▶ [DATA FOR THIS TASK]:

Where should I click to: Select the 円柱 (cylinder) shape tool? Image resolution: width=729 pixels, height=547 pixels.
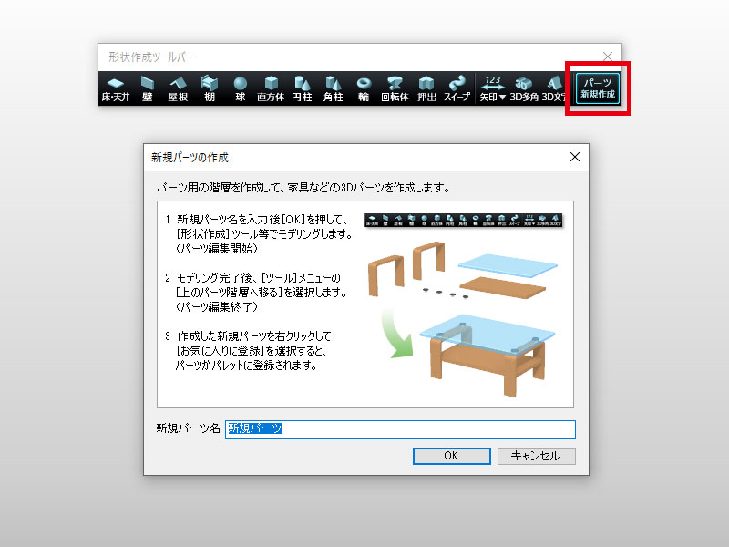click(301, 88)
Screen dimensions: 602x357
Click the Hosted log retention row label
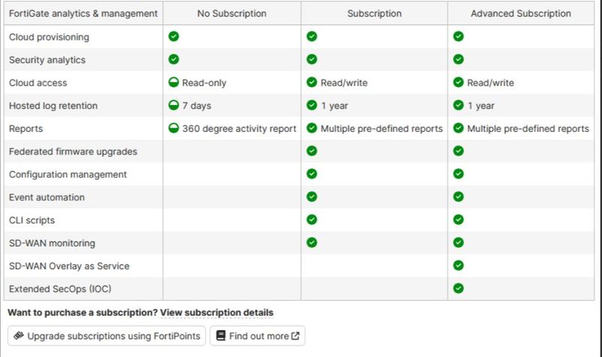(x=53, y=106)
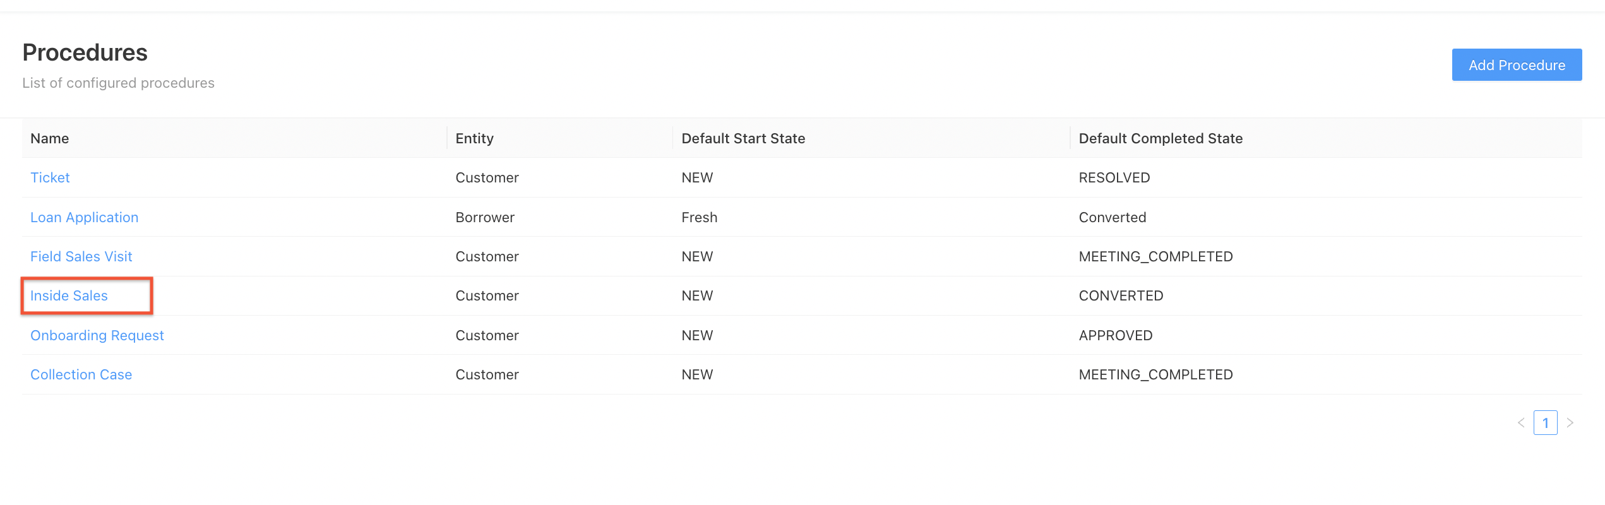Click the Add Procedure button
This screenshot has height=505, width=1605.
coord(1516,65)
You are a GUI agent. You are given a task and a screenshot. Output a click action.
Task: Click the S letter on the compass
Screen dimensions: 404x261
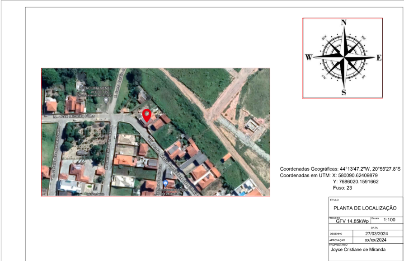click(x=343, y=93)
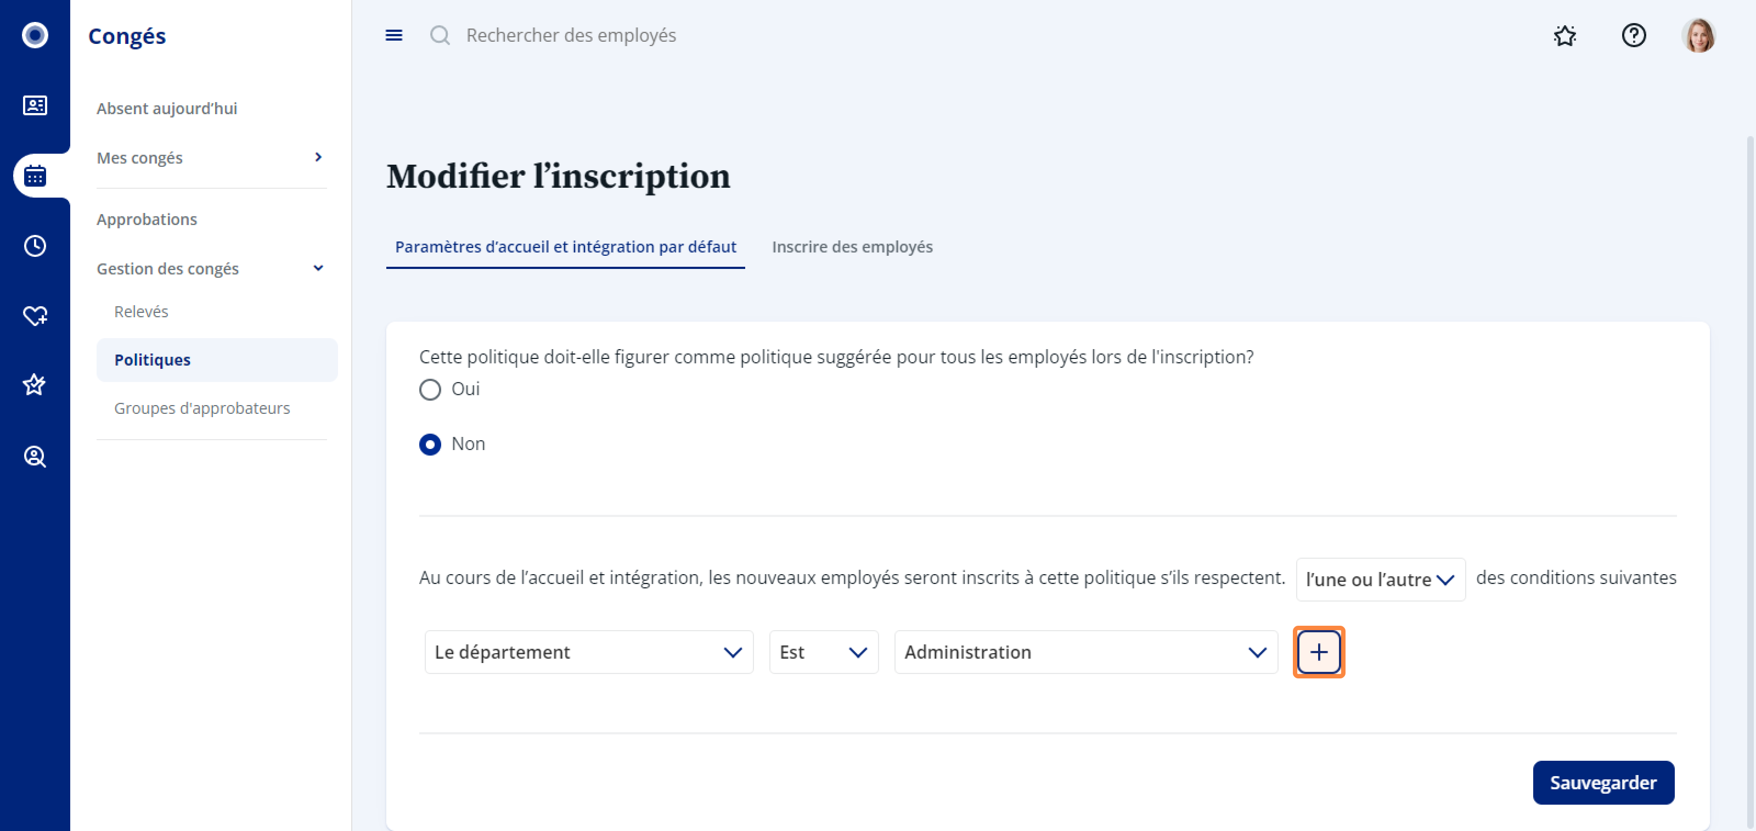Open the Le département dropdown
The width and height of the screenshot is (1756, 831).
[x=589, y=652]
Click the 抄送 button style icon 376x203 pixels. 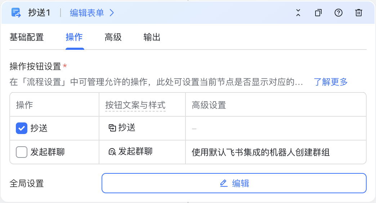pos(112,128)
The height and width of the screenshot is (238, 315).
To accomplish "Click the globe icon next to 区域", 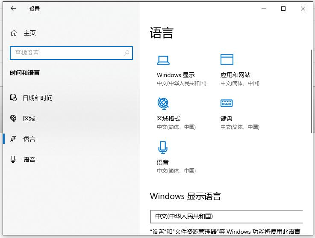I will pos(13,119).
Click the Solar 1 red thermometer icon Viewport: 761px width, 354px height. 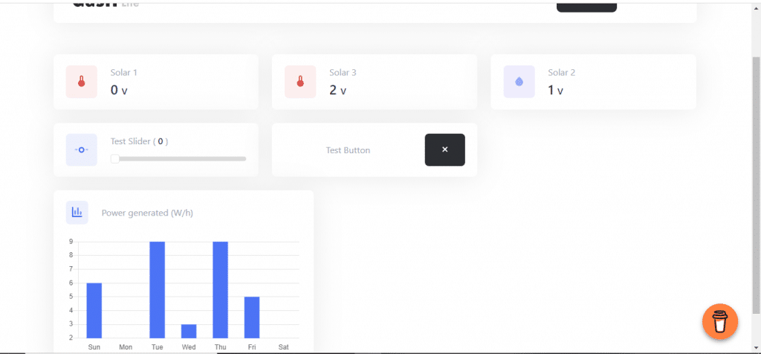(x=81, y=82)
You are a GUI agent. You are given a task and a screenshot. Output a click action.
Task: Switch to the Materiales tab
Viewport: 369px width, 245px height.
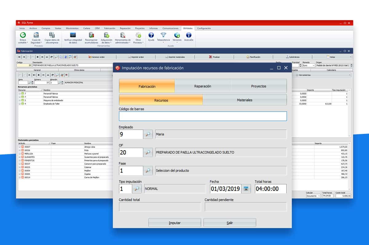(244, 100)
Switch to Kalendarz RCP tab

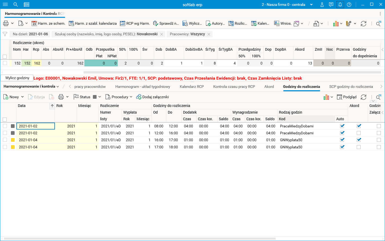pyautogui.click(x=192, y=87)
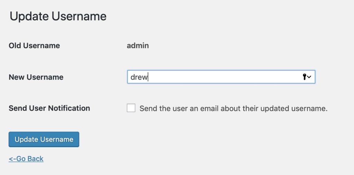Follow the <-Go Back link

(x=26, y=158)
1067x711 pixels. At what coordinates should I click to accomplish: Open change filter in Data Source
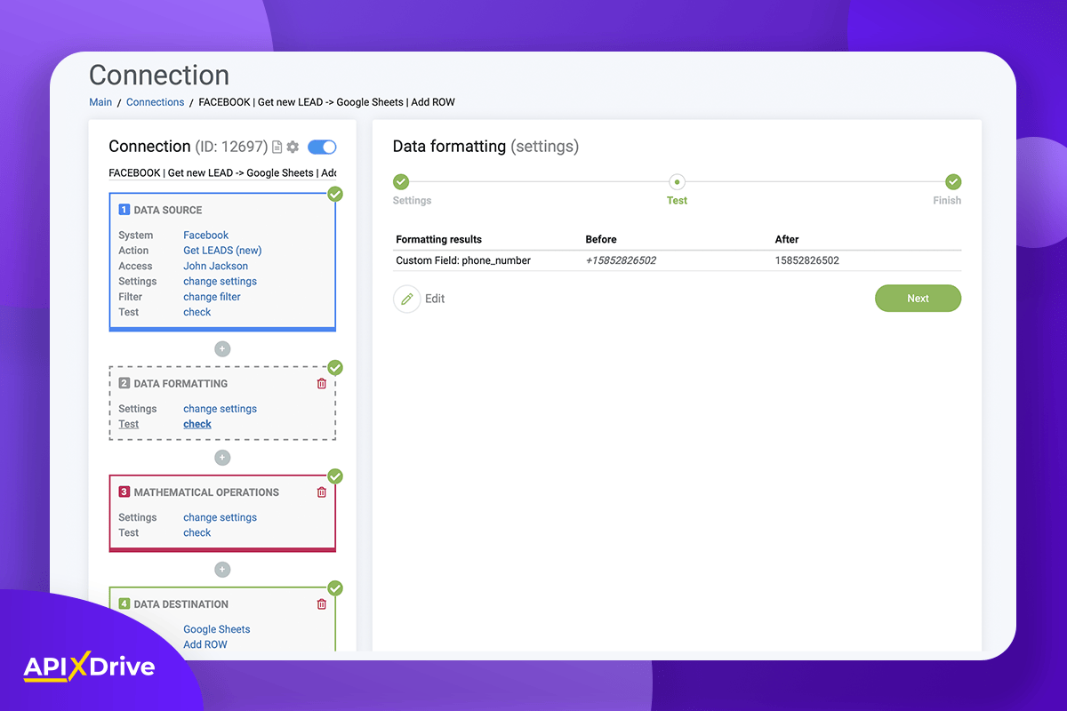[x=212, y=297]
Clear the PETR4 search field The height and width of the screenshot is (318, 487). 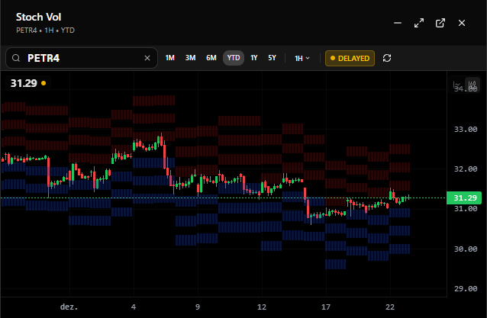[147, 58]
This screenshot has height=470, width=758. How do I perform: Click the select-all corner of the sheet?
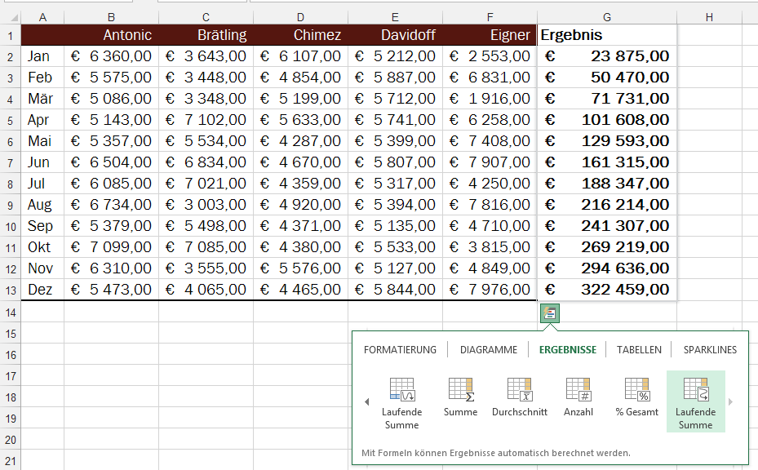[x=10, y=16]
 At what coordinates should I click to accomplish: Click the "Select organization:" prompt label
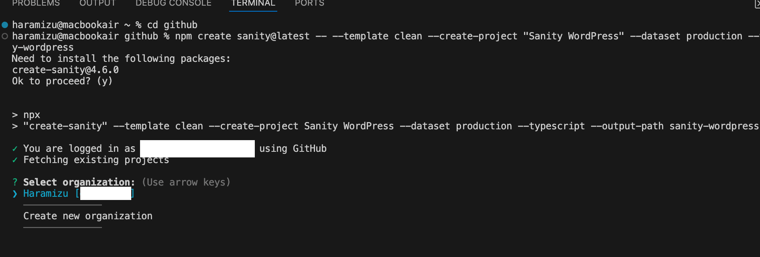click(x=79, y=182)
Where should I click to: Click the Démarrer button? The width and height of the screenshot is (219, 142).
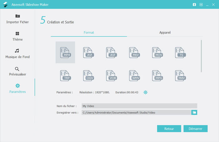coord(196,128)
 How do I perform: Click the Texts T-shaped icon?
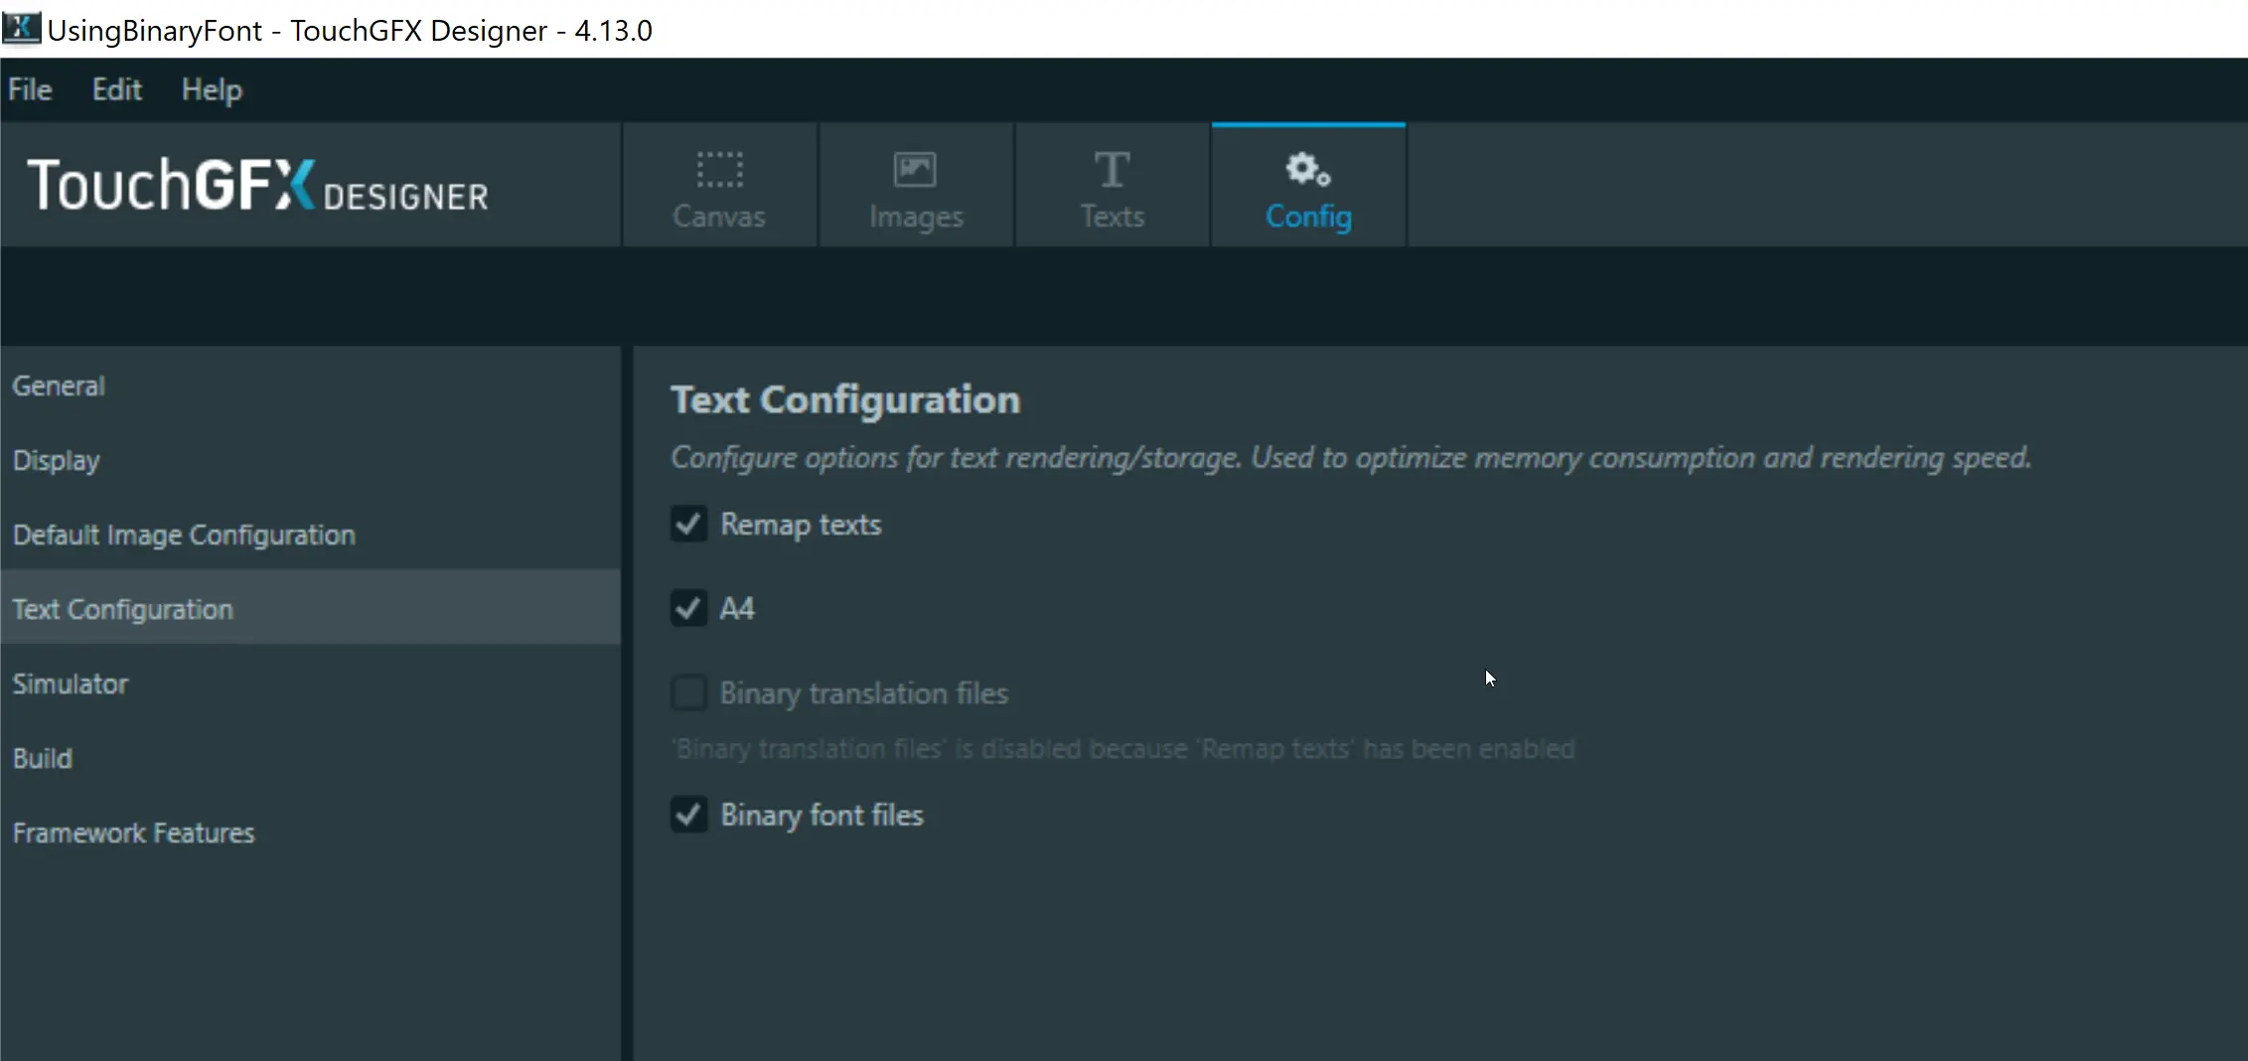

▶ [WORK INSTRUCTION]: Give back exactly the lines above from the one with "Screen dimensions: 602x357" through the one with "Task: Click the S letter on the compass", both included. Pictures don't belong in the copy.

▶ [REPLY TO THE TASK]:
Screen dimensions: 602x357
Click the Hosted log retention row label
(x=53, y=106)
Click the Add Procedure button
This screenshot has height=505, width=1605.
coord(1516,65)
You are a GUI agent. You are given a task and a screenshot. Output a click action.
Task: Click the S letter on the compass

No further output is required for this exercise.